Initial Toxicity-Mutation Assay
In experiment B1 (initial toxicity-mutation assay), the maximum concentration tested was 5000 μg per plate, which is the maximum concentration recommended by test guidelines. This concentration was achieved using a concentration of 100 mg/mL and a plating aliquot of 50 μL. The concentrations tested were 1.5, 5.0, 15, 50, 150, 500, 1500 and 5000 μg per plate. No positive mutagenic responses were observed with any of the tester strains in either the presence or absence of S9 activation.
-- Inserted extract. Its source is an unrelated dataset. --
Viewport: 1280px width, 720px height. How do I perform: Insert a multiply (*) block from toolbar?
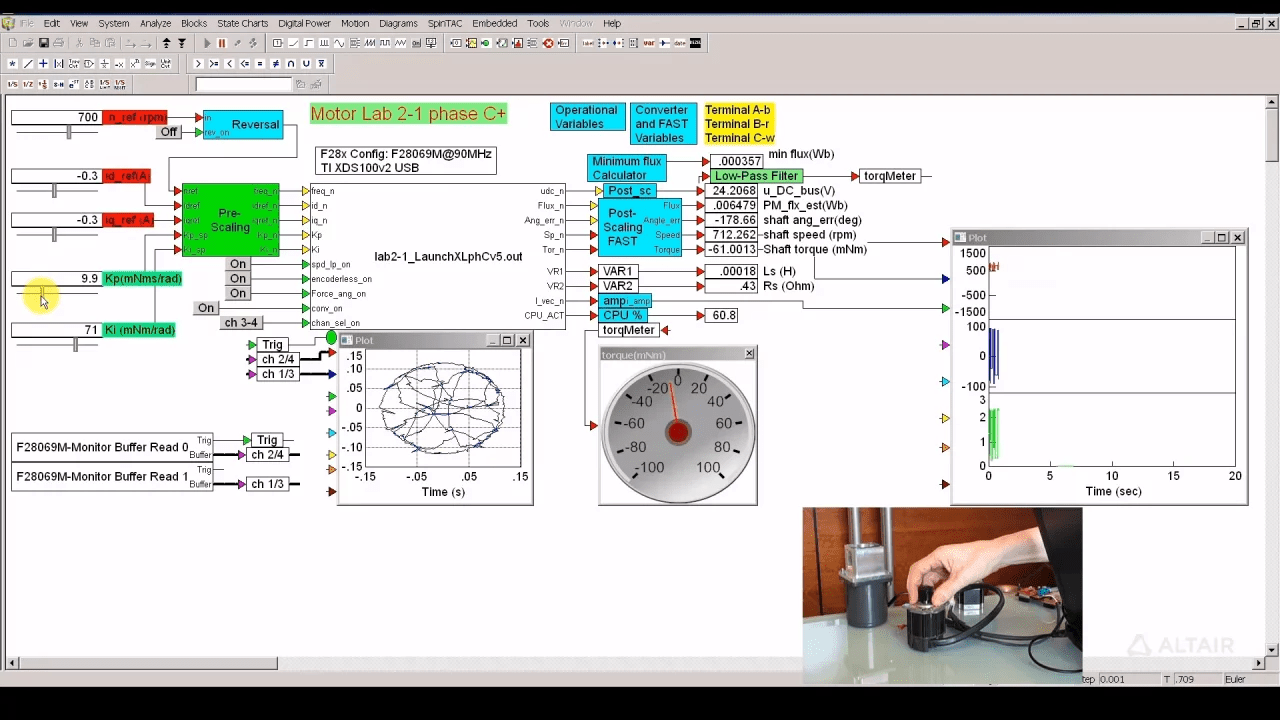[x=12, y=64]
A subtle change in revertant counts (1.7-fold maximum increase) was observed with TA98 in the presence of S9; however, this change did not meet the criteria required for evaluation as positive (i.e., dose-related increases with a maximum response of at least 3.0-times the mean vehicle control value). Neither precipitate nor toxicity was observed. Based on the findings of the initial toxicity-mutation assay, the maximum dose plated in the confirmatory mutagenicity assay was 5000 μg per plate.
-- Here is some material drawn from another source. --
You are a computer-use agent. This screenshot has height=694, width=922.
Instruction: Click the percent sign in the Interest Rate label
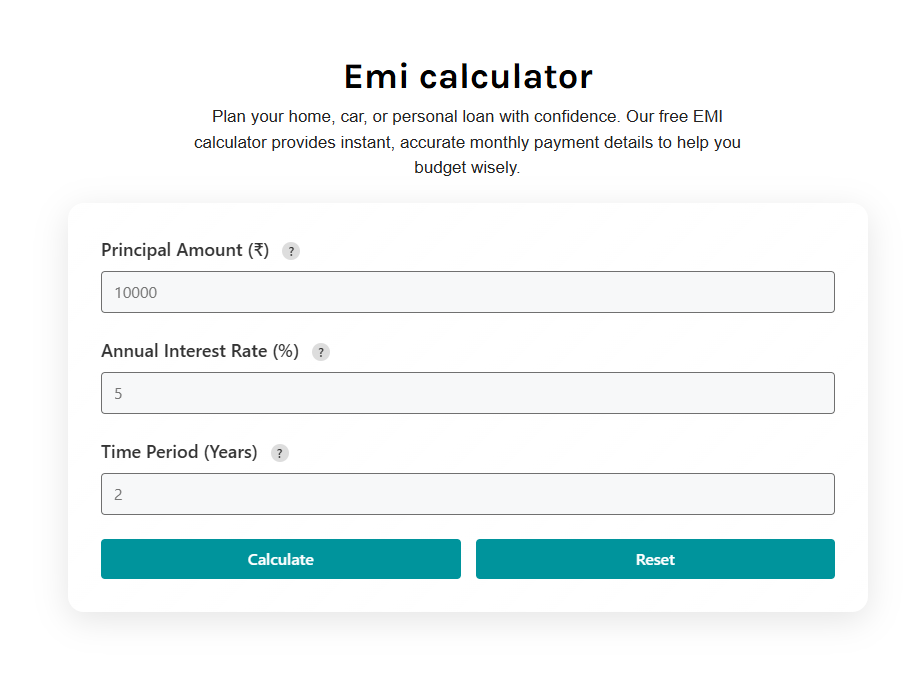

Confirmatory Mutagenicity Assay
These data were generated in experiment B2. In experiment B2 (confirmatory mutagenicity assay), no positive mutagenic responses were observed with any of the tester strains in either the presence or absence of S9 activation. The concentrations tested were 33, 100, 333, 1000, 3333 and 5000 μg per plate. Neither precipitate nor toxicity was observed.
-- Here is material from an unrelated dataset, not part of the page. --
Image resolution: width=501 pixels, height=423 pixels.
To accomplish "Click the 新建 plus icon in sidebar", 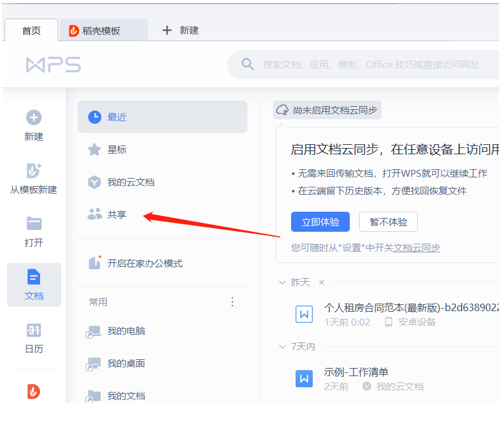I will (34, 117).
Dosing formulation analysis for concentration and stability of this test article was not conducted.
The study conclusion was based on the nominal dose levels as documented in the study records.

Remarks on result:

other: all strains/cell types tested

Remarks:

Migrated from field 'Test system'.

Any other information on results incl. tables

Tester Strain Titer Results

Experiment	Tester Strain
	TA98	TA100	TA1535	TA1537	WP2 uvrA
	Titer Value (x 10E9 cells per mL)
B1	1.3	1.7	3.7	3.1	4.2
B2	3.6	10.7	2.6	6.9	9.7

Applicant's summary and conclusion

Conclusions:

Interpretation of results (migrated information):
negative , with and without metabolic activation

All criteria for a valid study were met. The results of the bacterial reverse mutation assay indicate that, under the conditions of this study, the test material, UCAR™ Ester EEP, was negative (non-mutagenic) both in the presence and absence of Aroclor-induced rat liver S9.

Executive summary:

The test article, UCAR™ Ester EEP, was tested in the bacterial reverse mutation assay using Salmonella typhimurium tester strains TA98, TA100, TA1535, TA1537 and Escherichia coli tester strain WP2 uvrA in the presence or absence of Aroclor-induced rat liver S9. The assay was performed in two phases using the preincubation method. The first phase, the initial toxicity-mutation assay, was used to establish the dose-range for the confirmatory mutagenicity assay and to provide a preliminary mutagenicity evaluation. The second phase, the confirmatory mutagenicity assay, was used to evaluate and confirm the mutagenic potential of the test article. Dimethyl sulfoxide (DMSO) was selected as the solvent. Based on the findings of the initial toxicity-mutation assay, the maximum dose plated in the confirmatory mutagenicity assay was 5000 μg per plate. In the confirmatory mutagenicity assay, no positive mutagenic responses were observed with any of the tester strains in either the presence or absence of S9 activation. The concentrations tested were 33, 100, 333, 1000, 3333 and 5000 μg per plate. Neither precipitate nor toxicity was observed.

All criteria for a valid study were met. The vehicle controls and positive controls in the initial toxicity-mutation and confirmatory mutagenicity assays were within the acceptable historical ranges and fulfilled the requirements for a valid assay. Under the conditions of this study, test article UCAR™ Ester EEP was negative (non-mutagenic) in the bacterial reverse mutation assay.